* _Available data_:
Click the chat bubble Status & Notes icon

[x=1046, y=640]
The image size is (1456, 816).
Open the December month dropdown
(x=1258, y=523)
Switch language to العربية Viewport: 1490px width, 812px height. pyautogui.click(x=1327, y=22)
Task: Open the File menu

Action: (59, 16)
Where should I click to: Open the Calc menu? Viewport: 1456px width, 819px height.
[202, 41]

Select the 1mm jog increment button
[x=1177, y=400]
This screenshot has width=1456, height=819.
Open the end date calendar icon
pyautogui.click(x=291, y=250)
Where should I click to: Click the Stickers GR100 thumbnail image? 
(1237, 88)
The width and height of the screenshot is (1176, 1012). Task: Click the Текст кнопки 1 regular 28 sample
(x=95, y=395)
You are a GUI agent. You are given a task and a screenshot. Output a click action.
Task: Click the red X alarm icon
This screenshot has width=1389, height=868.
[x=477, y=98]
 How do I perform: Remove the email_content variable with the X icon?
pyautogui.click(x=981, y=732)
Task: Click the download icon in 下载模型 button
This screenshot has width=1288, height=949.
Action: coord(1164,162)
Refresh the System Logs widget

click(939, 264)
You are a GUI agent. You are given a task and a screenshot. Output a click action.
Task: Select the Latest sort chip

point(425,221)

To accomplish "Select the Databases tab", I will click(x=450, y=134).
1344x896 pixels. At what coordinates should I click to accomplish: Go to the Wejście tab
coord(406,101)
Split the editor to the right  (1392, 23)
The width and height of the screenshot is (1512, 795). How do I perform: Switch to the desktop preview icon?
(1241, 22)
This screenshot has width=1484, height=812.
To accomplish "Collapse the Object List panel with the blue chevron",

* _Task requirements_: Only an exact copy of all the data will do as the answer.

* _Problem solution_:
Click the chat bubble Status & Notes icon

[x=1046, y=640]
The image size is (1456, 816).
Open the December month dropdown
(x=1258, y=523)
Switch language to العربية Viewport: 1490px width, 812px height. pyautogui.click(x=1327, y=22)
Task: Open the File menu

Action: (59, 16)
Where should I click to: Open the Calc menu? Viewport: 1456px width, 819px height.
[202, 41]

Select the 1mm jog increment button
[x=1177, y=400]
This screenshot has width=1456, height=819.
Open the end date calendar icon
pyautogui.click(x=291, y=250)
Where should I click to: Click the Stickers GR100 thumbnail image? 
(1237, 88)
The width and height of the screenshot is (1176, 1012). Task: Click the Текст кнопки 1 regular 28 sample
(x=95, y=395)
You are a GUI agent. You are given a task and a screenshot. Output a click action.
Task: Click the red X alarm icon
This screenshot has width=1389, height=868.
[x=477, y=98]
 How do I perform: Remove the email_content variable with the X icon?
pyautogui.click(x=981, y=732)
Task: Click the download icon in 下载模型 button
This screenshot has width=1288, height=949.
Action: coord(1164,162)
Refresh the System Logs widget

click(939, 264)
You are a GUI agent. You are given a task and a screenshot. Output a click action.
Task: Select the Latest sort chip

point(425,221)

To accomplish "Select the Databases tab", I will click(x=450, y=134).
1344x896 pixels. At what coordinates should I click to accomplish: Go to the Wejście tab
coord(406,101)
Split the editor to the right  (1392, 23)
The width and height of the screenshot is (1512, 795). How do I perform: Switch to the desktop preview icon?
(1241, 22)
This screenshot has width=1484, height=812.
To accomplish "Collapse the Object List panel with the blue chevron",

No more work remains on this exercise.